The above three statements have been made many times over the years. Strangely, none of them have been remotely close to coming true. Every year, the U.S. Postal Service still delivers more than 149 billion pieces of mail. There still are more than 2,000 radio stations in the United States, accounting for $13.7 billion in over-the-air revenues. This past Spring, “The Avengers: Infinity War” grossed $257.7 million in its first weekend alone.
I mention all of this because in this industry, I’m bombarded by the doom and gloom of the changes technologies are making in the automotive market. I frequently hear that electric and hybrid technologies are going to put an end to the reciprocating engine. When I’m faced with someone spewing this rhetoric, my eyes tend to glaze over and my mind races on how to respond.
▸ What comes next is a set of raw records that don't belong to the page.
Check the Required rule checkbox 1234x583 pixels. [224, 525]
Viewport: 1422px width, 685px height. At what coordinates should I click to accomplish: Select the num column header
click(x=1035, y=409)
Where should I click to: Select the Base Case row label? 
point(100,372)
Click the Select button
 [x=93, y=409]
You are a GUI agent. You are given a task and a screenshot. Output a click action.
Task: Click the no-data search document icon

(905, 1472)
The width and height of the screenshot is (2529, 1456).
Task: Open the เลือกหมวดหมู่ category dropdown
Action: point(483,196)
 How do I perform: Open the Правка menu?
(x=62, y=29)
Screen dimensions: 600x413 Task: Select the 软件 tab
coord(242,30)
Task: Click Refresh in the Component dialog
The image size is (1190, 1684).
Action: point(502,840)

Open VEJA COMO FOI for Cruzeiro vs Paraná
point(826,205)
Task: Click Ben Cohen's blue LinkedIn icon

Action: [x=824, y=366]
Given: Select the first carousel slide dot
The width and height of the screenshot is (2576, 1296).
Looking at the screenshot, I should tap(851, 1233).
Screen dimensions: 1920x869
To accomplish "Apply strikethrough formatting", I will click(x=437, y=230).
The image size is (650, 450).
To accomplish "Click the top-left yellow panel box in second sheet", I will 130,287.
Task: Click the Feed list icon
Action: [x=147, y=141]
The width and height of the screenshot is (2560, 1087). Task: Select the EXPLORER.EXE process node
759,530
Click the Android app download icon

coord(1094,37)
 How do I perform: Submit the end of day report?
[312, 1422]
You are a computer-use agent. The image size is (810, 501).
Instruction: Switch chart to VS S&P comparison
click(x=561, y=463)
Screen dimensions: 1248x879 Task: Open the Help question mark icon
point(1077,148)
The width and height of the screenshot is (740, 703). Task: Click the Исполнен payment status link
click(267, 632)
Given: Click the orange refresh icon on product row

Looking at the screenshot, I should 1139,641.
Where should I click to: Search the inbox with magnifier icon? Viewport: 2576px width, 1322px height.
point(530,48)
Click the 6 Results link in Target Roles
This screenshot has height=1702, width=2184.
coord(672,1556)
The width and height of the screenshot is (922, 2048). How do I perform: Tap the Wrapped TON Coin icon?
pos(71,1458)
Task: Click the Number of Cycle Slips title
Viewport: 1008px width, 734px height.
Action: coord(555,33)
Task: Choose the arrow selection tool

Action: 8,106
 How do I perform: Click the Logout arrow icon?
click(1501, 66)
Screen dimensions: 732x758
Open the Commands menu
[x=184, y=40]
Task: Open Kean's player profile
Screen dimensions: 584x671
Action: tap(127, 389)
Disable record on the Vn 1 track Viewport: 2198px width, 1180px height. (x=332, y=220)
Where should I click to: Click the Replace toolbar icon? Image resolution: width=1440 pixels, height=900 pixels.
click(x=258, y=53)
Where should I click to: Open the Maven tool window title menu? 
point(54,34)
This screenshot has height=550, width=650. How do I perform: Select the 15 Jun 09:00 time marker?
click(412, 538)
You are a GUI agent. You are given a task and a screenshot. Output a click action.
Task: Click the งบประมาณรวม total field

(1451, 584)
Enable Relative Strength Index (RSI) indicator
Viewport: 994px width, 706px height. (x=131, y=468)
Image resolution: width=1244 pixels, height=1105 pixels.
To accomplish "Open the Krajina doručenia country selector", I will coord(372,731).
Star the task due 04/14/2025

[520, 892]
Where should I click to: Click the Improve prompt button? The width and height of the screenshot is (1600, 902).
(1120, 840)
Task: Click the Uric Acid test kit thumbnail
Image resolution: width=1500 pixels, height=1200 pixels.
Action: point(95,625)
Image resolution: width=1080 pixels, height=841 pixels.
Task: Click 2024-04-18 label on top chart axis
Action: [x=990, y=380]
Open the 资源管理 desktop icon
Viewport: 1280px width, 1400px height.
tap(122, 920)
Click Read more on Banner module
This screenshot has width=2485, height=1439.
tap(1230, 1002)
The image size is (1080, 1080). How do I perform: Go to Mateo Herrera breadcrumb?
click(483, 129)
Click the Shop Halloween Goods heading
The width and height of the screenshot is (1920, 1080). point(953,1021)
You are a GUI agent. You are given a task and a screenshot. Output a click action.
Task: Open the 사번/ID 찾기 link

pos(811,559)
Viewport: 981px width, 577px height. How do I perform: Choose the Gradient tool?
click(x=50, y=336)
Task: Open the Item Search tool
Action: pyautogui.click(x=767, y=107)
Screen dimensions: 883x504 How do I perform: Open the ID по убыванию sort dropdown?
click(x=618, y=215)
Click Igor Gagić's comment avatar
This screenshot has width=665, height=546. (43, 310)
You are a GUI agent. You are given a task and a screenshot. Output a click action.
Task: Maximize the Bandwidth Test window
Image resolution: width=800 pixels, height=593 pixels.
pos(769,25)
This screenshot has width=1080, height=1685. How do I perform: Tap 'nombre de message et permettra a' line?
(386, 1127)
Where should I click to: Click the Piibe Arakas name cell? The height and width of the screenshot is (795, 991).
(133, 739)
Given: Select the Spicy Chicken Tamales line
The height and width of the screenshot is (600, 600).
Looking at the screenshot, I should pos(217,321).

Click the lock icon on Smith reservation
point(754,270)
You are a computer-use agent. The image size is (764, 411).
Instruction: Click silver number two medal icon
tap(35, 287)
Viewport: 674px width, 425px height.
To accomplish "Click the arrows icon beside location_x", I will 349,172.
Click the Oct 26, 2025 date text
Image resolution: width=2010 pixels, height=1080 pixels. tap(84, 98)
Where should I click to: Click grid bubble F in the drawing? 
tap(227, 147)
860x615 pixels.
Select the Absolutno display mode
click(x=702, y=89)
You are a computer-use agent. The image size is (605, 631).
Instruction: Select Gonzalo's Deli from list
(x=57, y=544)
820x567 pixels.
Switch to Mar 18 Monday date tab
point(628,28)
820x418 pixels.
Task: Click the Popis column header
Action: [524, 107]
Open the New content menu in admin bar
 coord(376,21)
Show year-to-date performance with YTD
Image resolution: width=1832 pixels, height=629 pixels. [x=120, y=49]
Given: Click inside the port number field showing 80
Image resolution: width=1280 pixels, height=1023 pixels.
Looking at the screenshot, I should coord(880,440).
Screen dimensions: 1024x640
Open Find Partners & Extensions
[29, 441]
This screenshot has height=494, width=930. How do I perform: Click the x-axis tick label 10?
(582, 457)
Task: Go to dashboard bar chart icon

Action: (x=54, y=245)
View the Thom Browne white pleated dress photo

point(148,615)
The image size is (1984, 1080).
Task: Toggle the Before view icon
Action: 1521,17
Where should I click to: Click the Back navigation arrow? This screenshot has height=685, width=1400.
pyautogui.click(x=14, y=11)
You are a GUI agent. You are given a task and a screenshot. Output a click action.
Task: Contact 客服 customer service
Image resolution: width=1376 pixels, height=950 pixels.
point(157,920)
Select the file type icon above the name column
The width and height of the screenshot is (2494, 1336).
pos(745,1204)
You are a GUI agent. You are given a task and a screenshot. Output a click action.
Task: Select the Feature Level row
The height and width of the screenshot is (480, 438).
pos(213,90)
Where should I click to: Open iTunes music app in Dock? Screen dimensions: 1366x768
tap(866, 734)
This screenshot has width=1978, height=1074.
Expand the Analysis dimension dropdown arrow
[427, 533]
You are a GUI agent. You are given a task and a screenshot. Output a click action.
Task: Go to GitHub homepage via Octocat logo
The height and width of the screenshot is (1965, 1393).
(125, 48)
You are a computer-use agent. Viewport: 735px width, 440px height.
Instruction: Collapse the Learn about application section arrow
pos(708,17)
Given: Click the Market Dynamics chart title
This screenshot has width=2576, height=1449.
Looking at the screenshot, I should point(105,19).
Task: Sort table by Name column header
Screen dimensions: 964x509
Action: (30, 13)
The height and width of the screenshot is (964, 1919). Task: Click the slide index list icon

First, there are more than 272.1 million vehicles in the United States, most of them with fossil-fuel-burning engines. Where are they going to go? In this country, we produce/sell (in a good year) about 14 million to 16 million vehicles a year. Simple math says if we never sold another engine, they all would be gone in 16 years, assuming no growth in the total vehicle parc. Actually this year, the sales of electric vehicles eclipsed 1 million units for the first time, but that includes the majority of hybrids that still require/use a reciprocating engine. At these rates, there are going to be plenty of rebuilds around to sustain our business.
The place my mind goes next is the power grid. India, which is one of the fastest-growing and potentially largest markets for consumer consumption, is concerned because its people want air conditioning. The global grid can’t support India’s need for power just to give its citizens A/C. Here in the United States, where are we going to get all the electric power to charge all these vehicles? From coal plants? Or maybe nuclear plants? Or maybe we can just dam up a few more rivers and use hydroelectric power to generate the juice.
I think you can see what I’m getting at. The demise of the internal combustion engine is not imminent. Do I think it will happen? Sure, over time, we will land on the correct technology that’s economically feasible, environmentally sustainable and commercially acceptable. Until then, keep on selling parts!